▸ Assignment: Copy the records exactly. Every line must match.

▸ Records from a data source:
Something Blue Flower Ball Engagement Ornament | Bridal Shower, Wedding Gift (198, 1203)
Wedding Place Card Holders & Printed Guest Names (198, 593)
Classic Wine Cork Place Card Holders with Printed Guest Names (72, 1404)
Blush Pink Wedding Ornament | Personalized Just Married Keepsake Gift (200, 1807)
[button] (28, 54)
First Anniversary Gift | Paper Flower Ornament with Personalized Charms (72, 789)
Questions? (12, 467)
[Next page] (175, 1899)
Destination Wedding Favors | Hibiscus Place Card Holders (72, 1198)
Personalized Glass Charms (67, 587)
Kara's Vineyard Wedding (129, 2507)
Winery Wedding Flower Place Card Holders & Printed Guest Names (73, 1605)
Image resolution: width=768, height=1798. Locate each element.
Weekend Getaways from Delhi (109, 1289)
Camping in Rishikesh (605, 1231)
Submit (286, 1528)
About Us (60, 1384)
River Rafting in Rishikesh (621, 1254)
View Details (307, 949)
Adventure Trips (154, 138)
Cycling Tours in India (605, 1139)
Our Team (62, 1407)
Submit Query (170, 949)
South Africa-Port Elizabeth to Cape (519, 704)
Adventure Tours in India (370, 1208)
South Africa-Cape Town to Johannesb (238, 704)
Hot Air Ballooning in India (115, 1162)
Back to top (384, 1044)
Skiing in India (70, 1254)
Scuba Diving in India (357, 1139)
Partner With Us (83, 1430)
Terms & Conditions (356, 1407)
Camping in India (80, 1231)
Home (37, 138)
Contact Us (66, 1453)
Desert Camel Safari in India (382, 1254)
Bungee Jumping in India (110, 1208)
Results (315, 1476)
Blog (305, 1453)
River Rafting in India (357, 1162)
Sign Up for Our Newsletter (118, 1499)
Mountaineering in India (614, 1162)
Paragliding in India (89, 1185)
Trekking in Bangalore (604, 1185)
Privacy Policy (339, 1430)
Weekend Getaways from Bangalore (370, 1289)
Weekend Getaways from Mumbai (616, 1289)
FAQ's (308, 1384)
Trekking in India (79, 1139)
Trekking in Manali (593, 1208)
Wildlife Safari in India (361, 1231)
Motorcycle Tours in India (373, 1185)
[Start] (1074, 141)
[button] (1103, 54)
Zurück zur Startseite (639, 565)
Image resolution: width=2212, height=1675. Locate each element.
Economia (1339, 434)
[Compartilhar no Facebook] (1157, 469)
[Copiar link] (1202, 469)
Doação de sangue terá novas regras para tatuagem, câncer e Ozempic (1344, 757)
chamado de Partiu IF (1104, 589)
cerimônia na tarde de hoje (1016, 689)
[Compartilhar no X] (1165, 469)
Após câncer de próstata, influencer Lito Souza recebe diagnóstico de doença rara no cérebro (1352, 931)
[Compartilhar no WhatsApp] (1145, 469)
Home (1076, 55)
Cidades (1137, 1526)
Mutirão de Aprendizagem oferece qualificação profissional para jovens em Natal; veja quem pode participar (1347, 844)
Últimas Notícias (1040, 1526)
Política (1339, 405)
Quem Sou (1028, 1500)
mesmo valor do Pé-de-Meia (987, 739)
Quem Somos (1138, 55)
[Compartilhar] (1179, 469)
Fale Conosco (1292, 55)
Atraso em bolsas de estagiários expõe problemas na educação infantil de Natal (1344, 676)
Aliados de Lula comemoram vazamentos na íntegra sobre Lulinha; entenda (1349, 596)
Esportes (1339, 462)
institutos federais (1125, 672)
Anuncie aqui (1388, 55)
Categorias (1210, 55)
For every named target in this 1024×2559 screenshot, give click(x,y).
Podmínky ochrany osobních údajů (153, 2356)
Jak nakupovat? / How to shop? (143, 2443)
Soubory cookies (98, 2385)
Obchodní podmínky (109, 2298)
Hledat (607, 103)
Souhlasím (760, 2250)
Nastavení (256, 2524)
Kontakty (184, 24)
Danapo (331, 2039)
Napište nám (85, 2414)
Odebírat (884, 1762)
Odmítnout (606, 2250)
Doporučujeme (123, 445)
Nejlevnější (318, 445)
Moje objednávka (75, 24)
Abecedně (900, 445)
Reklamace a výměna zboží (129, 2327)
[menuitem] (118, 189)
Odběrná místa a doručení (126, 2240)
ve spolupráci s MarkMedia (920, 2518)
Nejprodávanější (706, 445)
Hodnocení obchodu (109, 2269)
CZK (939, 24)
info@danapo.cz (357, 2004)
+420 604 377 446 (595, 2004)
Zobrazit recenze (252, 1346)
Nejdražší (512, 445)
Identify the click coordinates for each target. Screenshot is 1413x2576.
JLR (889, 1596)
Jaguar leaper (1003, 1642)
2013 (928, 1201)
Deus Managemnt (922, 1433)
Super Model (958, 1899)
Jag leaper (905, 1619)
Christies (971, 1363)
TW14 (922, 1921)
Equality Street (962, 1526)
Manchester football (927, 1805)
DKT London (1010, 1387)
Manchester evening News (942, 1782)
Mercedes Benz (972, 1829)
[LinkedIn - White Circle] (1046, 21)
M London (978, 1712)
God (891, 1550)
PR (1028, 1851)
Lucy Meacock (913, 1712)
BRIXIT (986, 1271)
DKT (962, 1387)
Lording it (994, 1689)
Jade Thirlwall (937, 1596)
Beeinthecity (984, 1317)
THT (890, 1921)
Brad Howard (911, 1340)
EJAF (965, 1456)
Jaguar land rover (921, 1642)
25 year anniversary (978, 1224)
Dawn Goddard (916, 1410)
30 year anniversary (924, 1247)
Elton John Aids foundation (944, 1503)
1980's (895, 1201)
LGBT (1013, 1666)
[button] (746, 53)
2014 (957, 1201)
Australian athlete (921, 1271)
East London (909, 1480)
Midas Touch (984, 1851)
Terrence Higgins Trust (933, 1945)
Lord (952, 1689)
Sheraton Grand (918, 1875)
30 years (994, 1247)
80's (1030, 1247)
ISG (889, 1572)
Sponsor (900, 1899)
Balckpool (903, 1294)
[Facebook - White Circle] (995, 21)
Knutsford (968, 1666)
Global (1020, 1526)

▸ Answer for the task:
Something Blue Flower Ball Engagement Ornament | Bridal Shower, Wedding Gift (198, 1203)
Wedding Place Card Holders & Printed Guest Names (198, 593)
Classic Wine Cork Place Card Holders with Printed Guest Names (72, 1404)
Blush Pink Wedding Ornament | Personalized Just Married Keepsake Gift (200, 1807)
[button] (28, 54)
First Anniversary Gift | Paper Flower Ornament with Personalized Charms (72, 789)
Questions? (12, 467)
[Next page] (175, 1899)
Destination Wedding Favors | Hibiscus Place Card Holders (72, 1198)
Personalized Glass Charms (67, 587)
Kara's Vineyard Wedding (129, 2507)
Winery Wedding Flower Place Card Holders & Printed Guest Names (73, 1605)
Image resolution: width=768, height=1798. Locate each element.
Weekend Getaways from Delhi (109, 1289)
Camping in Rishikesh (605, 1231)
Submit (286, 1528)
About Us (60, 1384)
River Rafting in Rishikesh (621, 1254)
View Details (307, 949)
Adventure Trips (154, 138)
Cycling Tours in India (605, 1139)
Our Team (62, 1407)
Submit Query (170, 949)
South Africa-Port Elizabeth to Cape (519, 704)
Adventure Tours in India (370, 1208)
South Africa-Cape Town to Johannesb (238, 704)
Hot Air Ballooning in India (115, 1162)
Back to top (384, 1044)
Skiing in India (70, 1254)
Scuba Diving in India (357, 1139)
Partner With Us (83, 1430)
Terms & Conditions (356, 1407)
Camping in India (80, 1231)
Home (37, 138)
Contact Us (66, 1453)
Desert Camel Safari in India (382, 1254)
Bungee Jumping in India (110, 1208)
Results (315, 1476)
Blog (305, 1453)
River Rafting in India (357, 1162)
Sign Up for Our Newsletter (118, 1499)
Mountaineering in India (614, 1162)
Paragliding in India (89, 1185)
Trekking in Bangalore (604, 1185)
Privacy Policy (339, 1430)
Weekend Getaways from Bangalore (370, 1289)
Weekend Getaways from Mumbai (616, 1289)
FAQ's (308, 1384)
Trekking in India (79, 1139)
Trekking in Manali (593, 1208)
Wildlife Safari in India (361, 1231)
Motorcycle Tours in India (373, 1185)
[Start] (1074, 141)
[button] (1103, 54)
Zurück zur Startseite (639, 565)
Image resolution: width=2212, height=1675. Locate each element.
Economia (1339, 434)
[Compartilhar no Facebook] (1157, 469)
[Copiar link] (1202, 469)
Doação de sangue terá novas regras para tatuagem, câncer e Ozempic (1344, 757)
chamado de Partiu IF (1104, 589)
cerimônia na tarde de hoje (1016, 689)
[Compartilhar no X] (1165, 469)
Após câncer de próstata, influencer Lito Souza recebe diagnóstico de doença rara no cérebro (1352, 931)
[Compartilhar no WhatsApp] (1145, 469)
Home (1076, 55)
Cidades (1137, 1526)
Mutirão de Aprendizagem oferece qualificação profissional para jovens em Natal; veja quem pode participar (1347, 844)
Últimas Notícias (1040, 1526)
Política (1339, 405)
Quem Sou (1028, 1500)
mesmo valor do Pé-de-Meia (987, 739)
Quem Somos (1138, 55)
[Compartilhar] (1179, 469)
Fale Conosco (1292, 55)
Atraso em bolsas de estagiários expõe problemas na educação infantil de Natal (1344, 676)
Aliados de Lula comemoram vazamentos na íntegra sobre Lulinha; entenda (1349, 596)
Esportes (1339, 462)
institutos federais (1125, 672)
Anuncie aqui (1388, 55)
Categorias (1210, 55)
For every named target in this 1024×2559 screenshot, give click(x,y).
Podmínky ochrany osobních údajů (153, 2356)
Jak nakupovat? / How to shop? (143, 2443)
Soubory cookies (98, 2385)
Obchodní podmínky (109, 2298)
Hledat (607, 103)
Souhlasím (760, 2250)
Nastavení (256, 2524)
Kontakty (184, 24)
Danapo (331, 2039)
Napište nám (85, 2414)
Odebírat (884, 1762)
Odmítnout (606, 2250)
Doporučujeme (123, 445)
Nejlevnější (318, 445)
Moje objednávka (75, 24)
Abecedně (900, 445)
Reklamace a výměna zboží (129, 2327)
[menuitem] (118, 189)
Odběrná místa a doručení (126, 2240)
ve spolupráci s MarkMedia (920, 2518)
Nejprodávanější (706, 445)
Hodnocení obchodu (109, 2269)
CZK (939, 24)
info@danapo.cz (357, 2004)
+420 604 377 446 (595, 2004)
Zobrazit recenze (252, 1346)
Nejdražší (512, 445)
Identify the click coordinates for each target. Screenshot is 1413x2576.
JLR (889, 1596)
Jaguar leaper (1003, 1642)
2013 (928, 1201)
Deus Managemnt (922, 1433)
Super Model (958, 1899)
Jag leaper (905, 1619)
Christies (971, 1363)
TW14 (922, 1921)
Equality Street (962, 1526)
Manchester football (927, 1805)
DKT London (1010, 1387)
Manchester evening News (942, 1782)
Mercedes Benz (972, 1829)
[LinkedIn - White Circle] (1046, 21)
M London (978, 1712)
God (891, 1550)
PR (1028, 1851)
Lucy Meacock (913, 1712)
BRIXIT (986, 1271)
DKT (962, 1387)
Lording it (994, 1689)
Jade Thirlwall (937, 1596)
Beeinthecity (984, 1317)
THT (890, 1921)
Brad Howard (911, 1340)
EJAF (965, 1456)
Jaguar land rover (921, 1642)
25 year anniversary (978, 1224)
Dawn Goddard (916, 1410)
30 year anniversary (924, 1247)
Elton John Aids foundation (944, 1503)
1980's (895, 1201)
LGBT (1013, 1666)
[button] (746, 53)
2014 (957, 1201)
Australian athlete (921, 1271)
East London (909, 1480)
Midas Touch (984, 1851)
Terrence Higgins Trust (933, 1945)
Lord (952, 1689)
Sheraton Grand (918, 1875)
30 years (994, 1247)
80's (1030, 1247)
ISG (889, 1572)
Sponsor (900, 1899)
Balckpool (903, 1294)
[Facebook - White Circle] (995, 21)
Knutsford (968, 1666)
Global (1020, 1526)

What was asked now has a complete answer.